HIDUP UNTUK MAKAN ATAU MAKAN UNTUK HIDUP

Mana yang benar? Makan untuk hidup atau hidup untuk makan? Mungkin untuk menjaga wibawa atau memang benar-benar pecaya, kebanyakan orang pasti akan mengatakan makan untuk hidup. Kalau aku pribadi, jujur aja philosofi ku pastilah hidup untuk makan. Dan aku benar-benar percaya akan pandangan ini.

Mari kita lihat faktanya. Secara bahasa, yang benar adalah hidup untuk makan bukanlah makan untuk hidup. Kata-kata makan untuk hidup secara sintaksis tidak dapat diperdebatkan keabsahannya. Dalam tingkatan frase, kata-kata ‘makan untuk hidup’ telah memenuhi kaidah bahasa yang walaupun tidak memiliki subjek tapi telah memiliki predikat.

Namun secara semantik, kumpulan kata-kata itu tidak memiliki arti. Karena dalam tatanan semantik, suatu kalimat atau frase harus memiliki pengertian yang memenuhi logika. Sebagai contoh: ‘anak melahirkan ibunya’. Secara sintaksis kata-kata tersebut adalah kalimat diatas memiliki subjek kata ‘anak’, predikat ‘melahirkan’, dan objek kata ‘ibunya’, tapi kalimat diatas tidak memiliki logika bahasa dimana seorang anak tidak mungkin untuk melahirkan ibunya sendiri. Begitu juga dengan kalimat ‘makan untuk hidup’, kalimat ini memiliki pengertian bahwa makan bukanlah pekerjaan yang absolut dimana ada pilihan lain untuk hidup. Sedangkan kita ketahui bahwa tidak ada satupun manusia diatas dunia ini yang mampu untuk bertahan hidup tanpa ada asupan makanan.

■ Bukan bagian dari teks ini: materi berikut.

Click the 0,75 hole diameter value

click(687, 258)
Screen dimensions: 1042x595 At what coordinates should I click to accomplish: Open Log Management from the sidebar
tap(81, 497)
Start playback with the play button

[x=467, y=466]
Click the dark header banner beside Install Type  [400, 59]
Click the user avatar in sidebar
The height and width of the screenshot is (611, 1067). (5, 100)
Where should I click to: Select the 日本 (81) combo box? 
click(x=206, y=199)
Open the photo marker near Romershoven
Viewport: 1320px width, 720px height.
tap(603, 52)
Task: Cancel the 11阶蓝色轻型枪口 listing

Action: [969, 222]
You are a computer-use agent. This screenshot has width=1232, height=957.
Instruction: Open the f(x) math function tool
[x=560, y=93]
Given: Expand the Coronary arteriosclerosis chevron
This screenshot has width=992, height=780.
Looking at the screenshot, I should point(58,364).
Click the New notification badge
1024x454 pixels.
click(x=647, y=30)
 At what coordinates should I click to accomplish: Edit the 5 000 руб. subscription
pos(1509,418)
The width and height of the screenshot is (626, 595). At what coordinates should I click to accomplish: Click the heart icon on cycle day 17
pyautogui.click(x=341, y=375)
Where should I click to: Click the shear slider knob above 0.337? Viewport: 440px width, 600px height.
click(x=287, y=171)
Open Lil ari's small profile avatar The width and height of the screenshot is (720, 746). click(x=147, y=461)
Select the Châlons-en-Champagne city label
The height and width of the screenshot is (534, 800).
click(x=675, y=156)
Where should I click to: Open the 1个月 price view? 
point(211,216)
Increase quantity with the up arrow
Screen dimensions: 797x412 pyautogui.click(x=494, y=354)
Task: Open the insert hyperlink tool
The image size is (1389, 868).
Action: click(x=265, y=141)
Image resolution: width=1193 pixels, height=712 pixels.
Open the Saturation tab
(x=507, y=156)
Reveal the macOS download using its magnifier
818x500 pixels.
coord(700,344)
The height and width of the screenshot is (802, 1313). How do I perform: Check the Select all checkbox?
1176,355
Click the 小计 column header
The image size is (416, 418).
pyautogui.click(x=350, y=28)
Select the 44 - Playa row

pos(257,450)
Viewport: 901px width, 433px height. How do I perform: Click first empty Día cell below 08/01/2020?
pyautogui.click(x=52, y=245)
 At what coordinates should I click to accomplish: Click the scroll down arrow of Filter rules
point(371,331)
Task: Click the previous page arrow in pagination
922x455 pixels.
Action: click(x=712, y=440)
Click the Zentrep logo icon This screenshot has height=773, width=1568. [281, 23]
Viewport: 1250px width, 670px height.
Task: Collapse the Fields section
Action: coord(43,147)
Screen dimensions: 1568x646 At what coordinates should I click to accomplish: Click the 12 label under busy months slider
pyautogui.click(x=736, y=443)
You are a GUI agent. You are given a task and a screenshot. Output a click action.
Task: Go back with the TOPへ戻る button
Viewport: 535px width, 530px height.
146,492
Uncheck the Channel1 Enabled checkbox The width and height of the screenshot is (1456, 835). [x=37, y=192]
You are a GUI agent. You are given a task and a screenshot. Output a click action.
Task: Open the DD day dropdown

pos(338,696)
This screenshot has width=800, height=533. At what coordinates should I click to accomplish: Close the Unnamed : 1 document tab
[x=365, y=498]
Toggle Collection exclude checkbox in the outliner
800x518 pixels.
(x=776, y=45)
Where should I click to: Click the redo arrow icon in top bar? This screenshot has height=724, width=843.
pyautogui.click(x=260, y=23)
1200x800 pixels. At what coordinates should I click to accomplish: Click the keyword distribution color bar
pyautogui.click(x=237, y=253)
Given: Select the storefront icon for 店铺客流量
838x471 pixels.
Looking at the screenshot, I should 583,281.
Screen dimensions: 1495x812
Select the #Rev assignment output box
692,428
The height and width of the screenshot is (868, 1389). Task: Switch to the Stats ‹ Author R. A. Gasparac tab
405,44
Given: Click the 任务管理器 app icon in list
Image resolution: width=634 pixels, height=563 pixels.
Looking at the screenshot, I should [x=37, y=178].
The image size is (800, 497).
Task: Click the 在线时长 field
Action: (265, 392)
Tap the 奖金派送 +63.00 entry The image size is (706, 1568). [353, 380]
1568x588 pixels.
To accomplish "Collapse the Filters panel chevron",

Dalam kehidupan nyata, kalimat ‘hidup untuk makan’ juga lebih tepat daripada ‘makan untuk hidup’ walaupun bakalan banyak orang yang menyangkalnya terutama mereka-mereka yang menerapkan’ hidup untuk makan’.

Kata ‘makan’ dalam konteks ini bukan hanya memiliki arti memakan makanan, namun ‘makan’ memliki arti yang lebih luas. Banyak orang yang berlomba-lomba untuk menumpuk kekayaan dengan cara yang halal maupun haram. Banyak juga yang menggadaikan semua yang dimiliki secara moril maupun materiil untuk mendapatkan kekuasaan. Banyak lagi yang melakukan apa saja untuk mendapatkan popularitas. Jadi makan itu bukan hanya untuk memuaskan nafsu lapar kita akan makanan tapi makan juga adalah tindak kelakuan kita untuk memenuhi nafsu yang lain.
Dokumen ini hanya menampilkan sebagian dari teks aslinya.